The album was released in Japan a week later on 18 October. The Japanese edition of the album features an alternative, white picture cover, and includes three additional tracks – "Just a Little", as the track remained previously unreleased in Japan, brand new Japanese exclusive track "Willing to Try" and "Fresh", a collaboration with Kool & The Gang, recorded for their compilation album, The Hits: Reloaded. "Everybody Cries" was released as the album's third single on 12 January 2004. "Fresh" was later released as a single on 14 April 2004, exclusively in France, Germany and Spain, while "I'll Be Remembering" was planned as the equivalent single release in the United Kingdom, however, by this time, the band's record contract with V2 Records had been terminated, and the single's release was cancelled, leaving "Fresh" as an internationally exclusive single.

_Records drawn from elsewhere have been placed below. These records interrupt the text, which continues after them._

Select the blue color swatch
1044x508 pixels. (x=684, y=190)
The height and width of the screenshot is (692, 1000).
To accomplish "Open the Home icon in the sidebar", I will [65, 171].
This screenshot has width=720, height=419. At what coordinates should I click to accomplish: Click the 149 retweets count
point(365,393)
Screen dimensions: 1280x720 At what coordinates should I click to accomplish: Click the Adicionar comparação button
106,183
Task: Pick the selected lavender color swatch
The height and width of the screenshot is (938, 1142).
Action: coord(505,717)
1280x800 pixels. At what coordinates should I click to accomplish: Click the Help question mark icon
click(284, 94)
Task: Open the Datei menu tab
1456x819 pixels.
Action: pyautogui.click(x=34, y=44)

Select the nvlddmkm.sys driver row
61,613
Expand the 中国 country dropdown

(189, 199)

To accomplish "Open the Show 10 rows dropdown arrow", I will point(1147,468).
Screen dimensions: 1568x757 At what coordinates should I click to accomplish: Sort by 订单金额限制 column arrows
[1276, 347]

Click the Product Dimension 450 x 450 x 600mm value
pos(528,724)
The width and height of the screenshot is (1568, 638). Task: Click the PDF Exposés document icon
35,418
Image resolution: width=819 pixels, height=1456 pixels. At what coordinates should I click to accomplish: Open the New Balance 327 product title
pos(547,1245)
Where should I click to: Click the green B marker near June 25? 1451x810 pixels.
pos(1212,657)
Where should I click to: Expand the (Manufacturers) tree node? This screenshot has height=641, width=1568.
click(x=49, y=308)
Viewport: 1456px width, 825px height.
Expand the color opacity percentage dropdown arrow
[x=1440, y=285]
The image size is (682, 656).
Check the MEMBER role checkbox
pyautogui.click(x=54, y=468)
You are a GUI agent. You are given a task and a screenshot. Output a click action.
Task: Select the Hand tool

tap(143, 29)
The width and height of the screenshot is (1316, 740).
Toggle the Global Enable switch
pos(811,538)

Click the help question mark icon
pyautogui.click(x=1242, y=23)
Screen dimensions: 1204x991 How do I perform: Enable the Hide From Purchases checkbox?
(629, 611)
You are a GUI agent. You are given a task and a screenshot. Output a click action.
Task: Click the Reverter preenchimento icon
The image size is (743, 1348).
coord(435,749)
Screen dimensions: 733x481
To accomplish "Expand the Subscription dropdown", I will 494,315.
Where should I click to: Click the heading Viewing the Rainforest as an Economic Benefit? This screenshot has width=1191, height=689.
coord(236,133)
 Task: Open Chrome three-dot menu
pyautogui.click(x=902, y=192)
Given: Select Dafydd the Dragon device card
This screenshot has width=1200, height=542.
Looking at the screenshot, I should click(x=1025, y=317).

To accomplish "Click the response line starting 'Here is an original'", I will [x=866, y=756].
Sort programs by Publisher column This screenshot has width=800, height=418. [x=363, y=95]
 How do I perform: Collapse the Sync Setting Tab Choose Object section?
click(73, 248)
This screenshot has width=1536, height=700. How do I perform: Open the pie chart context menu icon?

The Japanese version of Being Somebody also uses an alternative version of the track "Whatcha Doin' Tonight", which also carries a slightly different title, "(Tell Me) What You're Doing Tonight". This version was originally recorded during the recording sessions for Thinking It Over. Four songs that failed to make the final cut of Being Somebody, "Bump & Grind", "Get Away", "Press Rewind" and "Wilder", were leaked to YouTube in April 2010. These tracks were also reportedly being considered for inclusion on the band's third V2 project, before they were dropped from the label. Several additional tracks from the album sessions were also released as B-sides: "Enemy", "Sunshine", "It Helps" and "Shake It".

Critical reception

Simon Evans, writing for musicOMH, felt that Being Somebody "proves there’s still plenty of gas in the tank" for the band. He noted that while it kicks "off with a rather cheesy and unnecessary intro, the album moves straight into high gear with the monster hit singles, "Jumpin’" and "Being Nobody," and rarely lets the pace flag throughout the remaining 13 tracks," resulting "in some of the most memorable pop tunes you are ever likely to hear." Dave Simpson from The Guardian remarked that the album displays "increasingly slick R&B." He added that "it's no coincidence that Being Somebodys big hitters are penned by the seasoned pros and the endless tales of lurve provide few glimpses into the ordinary people at the heart of the phenomenon. Still, the girls' vocal performances are integral, and the band's Tony Lundon is playing an increasingly major writing role: his untypical "Watcha Doin' Tonite" hardly pines for lives they've now clearly left behind."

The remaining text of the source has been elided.